The nucleotide stocks were prepared in nanopure water and the concentrations were estimated using UV spectroscopy (UV-1800 UV/Vis spectrophotometer, Shimadzu Corp., Japan). Stock solutions with 50% w/v and 40% w/v were prepared for PEG 8000 and dextran, respectively, by dissolving the required amount of powder in nanopure water. Three different concentrations of the nucleotides viz. 10, 50, and 100 mM, were used to record the DOSY NMR data. For T1 relaxation time measurements, the data were recorded for nucleotide concentrations of 10, 40, and 100 mM. The final concentration of PEG 8000 and dextran in the analyzed samples was maintained at 18%. Overall, 300 μl of 1.1 times concentrated samples was first prepared and 10% D2O was subsequently added to these samples for field locking before recording the NMR data.

NMR data acquisition

All the DOSY NMR and T1 relaxation experiments were recorded on Bruker 600 MHz NMR spectrometer, furnished with quadruple (1H/13C/15N/31P) resonance cryoprobe equipped with X-, Y-, and Z-gradient; and dual receiver operating. DOSY experiments were recorded for the nucleotides in the presence and absence of PEG 8000. For each sample, the diffusion time and the gradient length was optimized to get 5–10% residual signal at 95% of the maximum gradient strength (42.58 G/cm). Sixteen data points were recorded with strength of the gradient ranging between 2 and 95%. The diffusion times (Δ), and the durations for which the gradient pulse (δ) was applied for all the analyzed samples, are listed in Supplementary Table 3 in the supplementary data section.

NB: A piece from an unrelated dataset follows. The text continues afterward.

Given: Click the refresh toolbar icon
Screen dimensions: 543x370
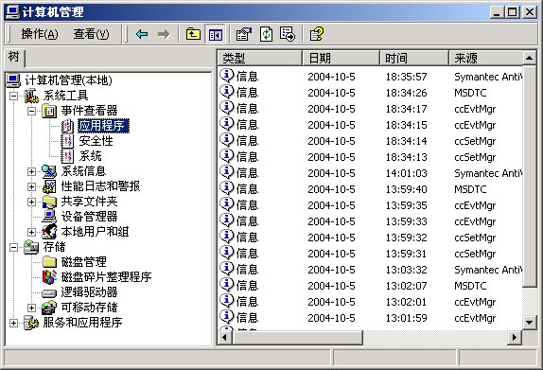Looking at the screenshot, I should [266, 34].
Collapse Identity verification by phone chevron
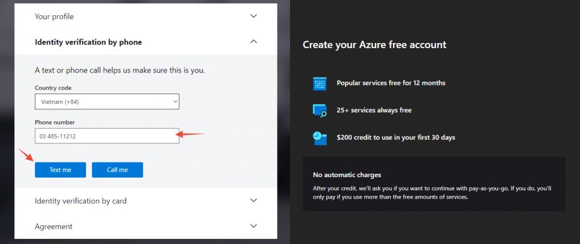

For 13C-T1 relaxation time measurement, 13C signals were excited and detected on the attached protons via polarization transfer. The 13C data were recorded by providing six inversion recovery delays (five delay points and a repeat point for error estimation) in the range of 10–800 ms. The recovery delays were chosen to get 70% reduction in the signal intensity at the longest delay. For all the samples (i.e., control samples as well as those containing 18% PEG 8000 or dextran), the T1 relaxation data were recorded at two temperatures viz. 10 °C (cold) and 25 °C (hot).

Data analysis

The collected DOSY data were processed using SimFit algorithm as explained in standard Bruker DOSY data processing manual (Kerssebaum, R. DOSY and Diffusion by NMR. In User Guide for XWinNMR 3.5, Version 1.0; Bruker Buospin GmbH: Rheinstetten, Germany, 2002). The intensities extracted by SimFit algorithm were fit using a two-parameter monoexponential Eq. (4) in OriginPro 8.5.0 (OriginLab, Northamptan, MA, USA) to get the D for the solute molecule in the solvent that has been used in the study:

$$I = I_0\exp \left[ { - D\gamma ^2g^2\delta ^2\left( {\Delta - \frac{\delta }{3}} \right)} \right],$$
(4)

where I is the observed intensity, I0 is the reference or unattenuated intensity, D the diffusion coefficient, γ the gyromagnetic magnetic ratio of the observed nucleus, g the gradient strength, δ the length of the gradient pulse, and Δ the diffusion time.

The 13C-T1 relaxation data were processed and extracted as separate 1D corresponding to each recovery delay time, t. Peak picking was done in topspin3.2 (Bruker Biospin, GmbH: Rheinstetten, Germany). The intensity data were then fitted using Mathematica v5.2 (Wolfram Research, Inc., Champaign, IL, USA) script27 to the following monoexponential decay function, to get the longitudinal relaxation time constant (T1):

$$I = I_0\,{\mathrm{exp}}\,( - t/T_1).$$
(5)

The error in the T1 time was obtained as fit error the to the above Eq. (5) using both Monte Carlo simulations and repeat relaxation delay point from the Mathematica script.